Commercially available ovulation detection kits (urine dip-stick)
This is a simple test and involves dipping a chemically treated strip e.g. “clearplan” or “ovu Quick” into the urine and assessing the color changes which measure Luteinizing hormone (LH). The idea is to detect when the levels of the hormone, LH starts to rise. Ovulation usually occurs about 36 hours after the start of the rise of LH. Thus allowing intercourse to be timed at the most fertile period.
Blood progesterone
This is the gold standard test; it is a simple blood test to measure the levels of the hormone progesterone. Progesterone levels start to rise a few hours before ovulation and peaks about 7 days after ovulation. It then starts to drop, unless the woman is pregnant. A high level (>30 nmol/l ) is a good retrospective evidence that ovulation occured. The test is not 100% reliable. The ovary may produce large amounts of progesterone without releasing the egg (this is called luteinized unruptured follicle), or ovulation may take place without a marked rise in the progesterone level (called luteal phase defect).
Ultrasound scans
Serial ultrasound scanning can detect the development of the follicle (a thin-walled structure containing fluid with an attached egg to its wall) and its collapse after ovulation.
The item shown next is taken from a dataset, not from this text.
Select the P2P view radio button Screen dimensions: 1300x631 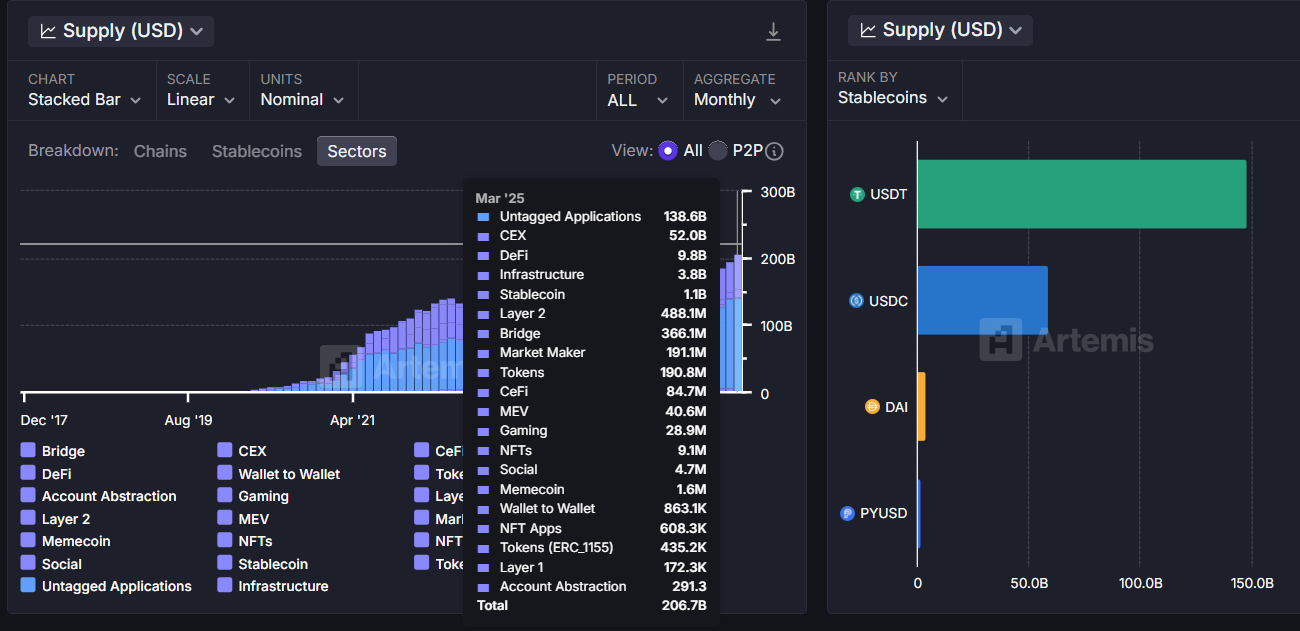point(718,151)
Vaginal ultrasound scan is not only much more comfortable to the patient but it also gives a much clearer picture than the abdominal ultrasound scan. The follicle is usually ready for ovulation when it measures 1.8 - 2.5 cm in diameter.
Endometrial biopsy
This is not a very reliable method of detecting ovulation. The ovulation test involves taking a small strip from the lining of the womb (endometrium). The strip is then stained and examined under a microscope. The procedure is performed about a week before the expected period i.e. about 7 days after ovulation. The idea is that after ovulation, the hormone progesterone will induce secretary changes in the endometrium glands. It should be noted that the procedure may cause uterine cramps and discomfort and there is a very small risk that an early pregnancy could be disrupted.
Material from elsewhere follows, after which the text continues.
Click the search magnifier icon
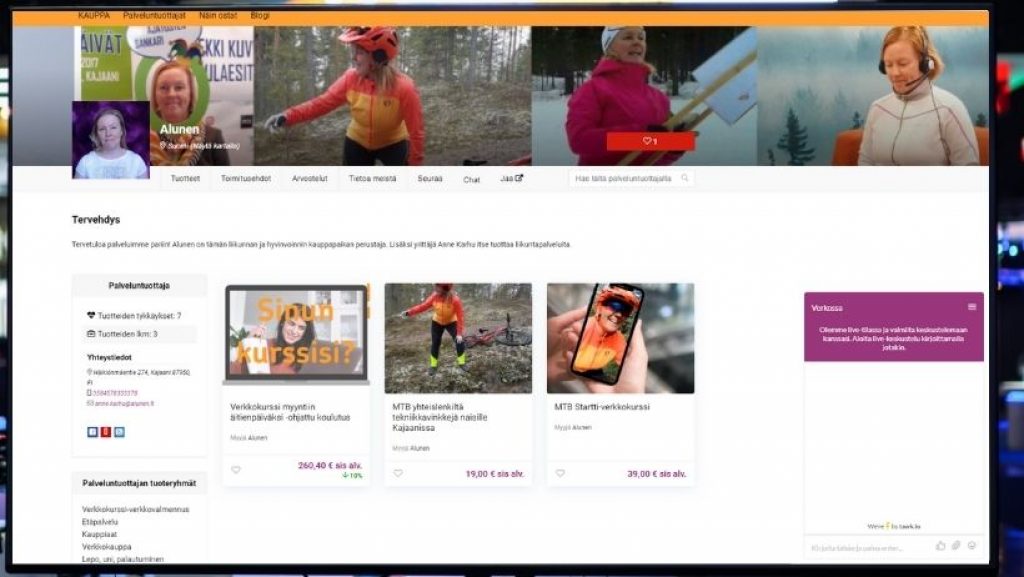 (685, 177)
Tests to find out the cause of non ovulation
Blood prolactin level
This is a simple blood test to measure the blood level of prolactin; the idea is that too much of prolactin (milk hormone) may prevent ovulation. If the prolactin level is elevated, the test needs to be repeated to confirm that it is a persistent problem. Prolactin levels could be raised due to stress. If prolactin levels are persistently high, MRI of the pituitary gland is recommended to exclude prolactinoma.
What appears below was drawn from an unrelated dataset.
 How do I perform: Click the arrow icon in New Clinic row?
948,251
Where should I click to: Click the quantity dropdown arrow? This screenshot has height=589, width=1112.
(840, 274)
FSH, LH, Estradiol and free Androgen blood levels
Measurements of these hormones needs to be carried out at a particular time during the woman's menstrual cycle (usually between day 2-4 of menstruation) for the results to be valid. High FSH level combined with low Estradiol level indicates primary ovarian failure while low FSH levels and low Estradiol levels may indicate disorders of the pituitary or hypothalamus glands. Normal FSH, normal Estradiol level and high LH may indicate PCOS.
Anti-Mullerian hormone (AMH)
This hormone is produced by the ovaries (from the granulosa cells of pre-antral follicles) and hence serum AMH levels correlate with follicle pool. AMH levels decline sharply with advancing maternal age, they are not influenced by cycle day so can be performed any day of the cycle. The result is not affected by previous hormone treatment such as contraceptive pills. Furthermore, there are minor inter-cycle variabilities compared with FSH, LH and Estradiol. AMH levels appear to be the best hormonal test for ovarian reserve. AMH levels can predict poor and over responders and thus allows optimal stimulation protocol for IVF treatment. A level of less than or equal to 5.0 pmol/l usually indicate a low response while a level greater than or equal to 40.0 pmol/l will indicate high response. A recent study found women with high AMH levels were 2.5 times more likely to have a successful IVF cycle than women of a similar age with low levels of the hormone. The researcher commented that AMH levels were a predictor of pregnancy and live birth, even when the mother's age and egg production were taken into account (JCEM, 2013). It appears that although AMH level is a good predictor of ovarian response, AMH levels are not good predictor for pregnancy outcomes in IVF in young women. Furthermore, pregnancies were reported in women with undetectable AMH levels.